Selon lui, les autorités avaient fermé des routes menant au site de la lapidation de Satan à Mina, un des rituels du pèlerinage et lieu du drame, et il ne restait plus qu'une entrée alors que des pèlerins arrivaient en sens inverse.

Les indications d'un groupe de policiers déployés sur la route passant à travers les milliers de tentes blanches de Mina n'ont fait qu'empirer la situation, d'après Abbas Tijani. "Les gens essayaient d'avancer pour se mettre à l'abri mais ils nous criaient: 'Reculez, reculez'".

Les autorités saoudiennes ont pourtant reproché aux pèlerins de ne pas avoir "suivi les instructions".

C'est à ce moment là que M. Tijani a commencé à être poussé vers la clôture bordant la route, par la foule agglutinée, avant de perdre connaissance et de se réveiller au Mina Emergency Hospital.

A l'entendre, ce pèlerin nigérian, qui a demandé à une connaissance de terminer le hajj en son nom, ne remettra les pieds à La Mecque que "si des améliorations sont faites dans le secteur" du site de la lapidation.

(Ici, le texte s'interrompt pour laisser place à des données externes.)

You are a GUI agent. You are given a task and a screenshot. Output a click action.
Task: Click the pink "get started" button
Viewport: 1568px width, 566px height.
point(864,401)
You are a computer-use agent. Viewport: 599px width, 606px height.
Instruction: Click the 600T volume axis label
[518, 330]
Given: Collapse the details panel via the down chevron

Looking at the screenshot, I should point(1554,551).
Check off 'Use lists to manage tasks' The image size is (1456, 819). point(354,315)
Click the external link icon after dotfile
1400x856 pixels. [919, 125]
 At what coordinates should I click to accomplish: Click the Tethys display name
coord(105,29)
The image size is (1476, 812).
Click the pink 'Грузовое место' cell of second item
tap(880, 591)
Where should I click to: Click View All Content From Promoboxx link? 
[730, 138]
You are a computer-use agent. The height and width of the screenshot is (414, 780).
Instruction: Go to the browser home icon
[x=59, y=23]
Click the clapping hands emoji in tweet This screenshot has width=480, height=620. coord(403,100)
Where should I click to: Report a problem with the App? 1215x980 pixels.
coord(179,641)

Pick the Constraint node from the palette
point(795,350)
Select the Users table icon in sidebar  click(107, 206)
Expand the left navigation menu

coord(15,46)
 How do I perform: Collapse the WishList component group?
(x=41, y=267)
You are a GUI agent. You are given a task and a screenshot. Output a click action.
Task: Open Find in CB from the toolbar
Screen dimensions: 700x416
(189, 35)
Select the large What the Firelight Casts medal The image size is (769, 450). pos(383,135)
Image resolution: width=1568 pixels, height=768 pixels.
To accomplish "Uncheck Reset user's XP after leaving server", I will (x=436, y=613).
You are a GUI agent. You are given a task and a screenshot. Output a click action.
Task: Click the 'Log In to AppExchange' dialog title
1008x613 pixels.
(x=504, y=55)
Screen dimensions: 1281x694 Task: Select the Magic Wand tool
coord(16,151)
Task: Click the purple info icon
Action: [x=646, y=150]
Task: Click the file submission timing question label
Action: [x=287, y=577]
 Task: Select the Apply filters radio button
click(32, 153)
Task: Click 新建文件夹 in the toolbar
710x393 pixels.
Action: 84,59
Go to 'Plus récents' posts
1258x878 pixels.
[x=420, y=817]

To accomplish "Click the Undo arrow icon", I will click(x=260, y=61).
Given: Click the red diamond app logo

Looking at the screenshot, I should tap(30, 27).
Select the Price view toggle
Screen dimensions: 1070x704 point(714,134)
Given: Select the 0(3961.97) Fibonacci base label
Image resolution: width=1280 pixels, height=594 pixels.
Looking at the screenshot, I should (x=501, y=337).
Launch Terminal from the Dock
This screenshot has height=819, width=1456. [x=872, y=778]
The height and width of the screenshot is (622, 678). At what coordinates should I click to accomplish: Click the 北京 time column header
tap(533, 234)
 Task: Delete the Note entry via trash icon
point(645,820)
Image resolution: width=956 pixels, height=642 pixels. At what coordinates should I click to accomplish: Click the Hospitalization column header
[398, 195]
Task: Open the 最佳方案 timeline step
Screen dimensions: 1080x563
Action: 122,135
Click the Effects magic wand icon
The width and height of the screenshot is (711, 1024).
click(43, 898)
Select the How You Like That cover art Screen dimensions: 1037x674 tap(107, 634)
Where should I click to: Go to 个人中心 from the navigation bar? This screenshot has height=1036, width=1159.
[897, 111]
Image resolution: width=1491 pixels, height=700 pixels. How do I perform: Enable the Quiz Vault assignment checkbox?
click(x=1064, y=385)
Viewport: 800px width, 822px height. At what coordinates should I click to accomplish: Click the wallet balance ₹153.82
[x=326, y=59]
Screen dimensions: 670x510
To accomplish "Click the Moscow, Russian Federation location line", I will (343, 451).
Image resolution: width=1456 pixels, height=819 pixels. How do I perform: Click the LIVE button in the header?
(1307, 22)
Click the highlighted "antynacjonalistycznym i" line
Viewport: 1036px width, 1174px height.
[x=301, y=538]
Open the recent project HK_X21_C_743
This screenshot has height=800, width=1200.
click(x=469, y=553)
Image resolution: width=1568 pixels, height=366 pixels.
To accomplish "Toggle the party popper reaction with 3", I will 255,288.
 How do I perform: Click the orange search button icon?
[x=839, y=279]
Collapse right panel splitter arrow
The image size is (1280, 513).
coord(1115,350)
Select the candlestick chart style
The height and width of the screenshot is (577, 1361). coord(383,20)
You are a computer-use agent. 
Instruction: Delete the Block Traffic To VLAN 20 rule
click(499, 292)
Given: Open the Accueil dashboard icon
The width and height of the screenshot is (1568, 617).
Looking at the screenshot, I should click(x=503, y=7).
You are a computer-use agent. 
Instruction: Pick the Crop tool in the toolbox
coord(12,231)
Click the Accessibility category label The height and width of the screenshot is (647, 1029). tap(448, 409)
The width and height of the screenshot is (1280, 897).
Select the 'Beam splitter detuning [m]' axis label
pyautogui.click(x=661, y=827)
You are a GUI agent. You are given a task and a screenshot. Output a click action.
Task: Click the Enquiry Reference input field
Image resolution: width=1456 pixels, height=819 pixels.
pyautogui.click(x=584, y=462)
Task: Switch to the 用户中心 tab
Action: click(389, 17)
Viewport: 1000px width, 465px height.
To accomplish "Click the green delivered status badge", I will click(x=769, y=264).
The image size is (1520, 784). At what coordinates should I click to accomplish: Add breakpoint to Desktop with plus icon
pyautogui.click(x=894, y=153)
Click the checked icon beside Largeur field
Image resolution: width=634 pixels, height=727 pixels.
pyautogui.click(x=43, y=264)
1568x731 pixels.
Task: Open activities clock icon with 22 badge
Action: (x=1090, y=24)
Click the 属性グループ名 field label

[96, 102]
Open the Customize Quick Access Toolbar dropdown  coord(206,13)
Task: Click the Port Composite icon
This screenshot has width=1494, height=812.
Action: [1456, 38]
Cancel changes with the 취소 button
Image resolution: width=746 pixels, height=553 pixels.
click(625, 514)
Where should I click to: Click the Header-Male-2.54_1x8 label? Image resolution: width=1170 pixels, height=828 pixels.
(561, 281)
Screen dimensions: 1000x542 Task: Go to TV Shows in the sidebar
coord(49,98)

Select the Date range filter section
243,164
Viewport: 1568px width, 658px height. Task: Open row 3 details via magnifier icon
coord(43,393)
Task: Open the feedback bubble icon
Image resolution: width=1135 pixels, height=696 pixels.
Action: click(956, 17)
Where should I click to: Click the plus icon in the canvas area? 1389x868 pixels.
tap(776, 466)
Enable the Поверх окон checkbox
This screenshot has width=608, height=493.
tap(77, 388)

Dans le même établissement hospitalier de Mina, un autre pèlerin soudanais blessé, Ahmed Mohammed, confie ses moments de terreur et d'impuissance face au mouvement irrésistible de la foule.

"Je savais qu'il ne fallait pas que je tombe, je voyais des gens se faire piétiner", se remémore-t-il.

"J'ai voulu entrer dans une des tentes installées à proximité mais des gardes refusaient de laisser quiconque entrer... Des gens commençaient même à grimper sur les tentes", dit le pèlerin, qui a finalement pu entrer dans l'une d'elles où il s'est écroulé.